- Senjedu Location within Iran
- Coordinates: 34°52′36″N 57°16′40″E﻿ / ﻿34.87667°N 57.27778°E
- Country: Iran
- Province: South Khorasan
- County: Eshqabad
- District: Kuh Yakhab
- Rural District: Kuh Yakhab

Population (2016)
- • Total: 57
- Time zone: UTC+3:30 (IRST)

= Senjedu, South Khorasan =

Village in South Khorasan province, Iran

Senjedu (سنجدو) (Note: Also romanized as Senjedū) is a village in Kuh Yakhab Rural District of Kuh Yakhab District in Eshqabad County, South Khorasan province, Iran.

==Demographics==
===Population===
At the time of the 2006 National Census, the village's population was 39 in 20 households, when it was in Dastgerdan District (Note: Renamed the Central District of Eshqabad County) of Tabas County, Yazd province. The following census in 2011 counted 31 people in 12 households.

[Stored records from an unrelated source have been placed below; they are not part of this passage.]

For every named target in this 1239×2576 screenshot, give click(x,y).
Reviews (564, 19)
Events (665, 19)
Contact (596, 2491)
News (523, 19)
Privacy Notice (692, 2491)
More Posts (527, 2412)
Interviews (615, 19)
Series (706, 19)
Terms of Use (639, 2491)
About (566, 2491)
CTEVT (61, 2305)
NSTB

The 2016 census measured the population of the village as 57 people in 19 households, by which time the county had been separated from the province to join South Khorasan province.

In 2024, the district was separated from the county in the establishment of Eshqabad County and renamed the Central District. The rural district was transferred to the new Kuh Yakhab District.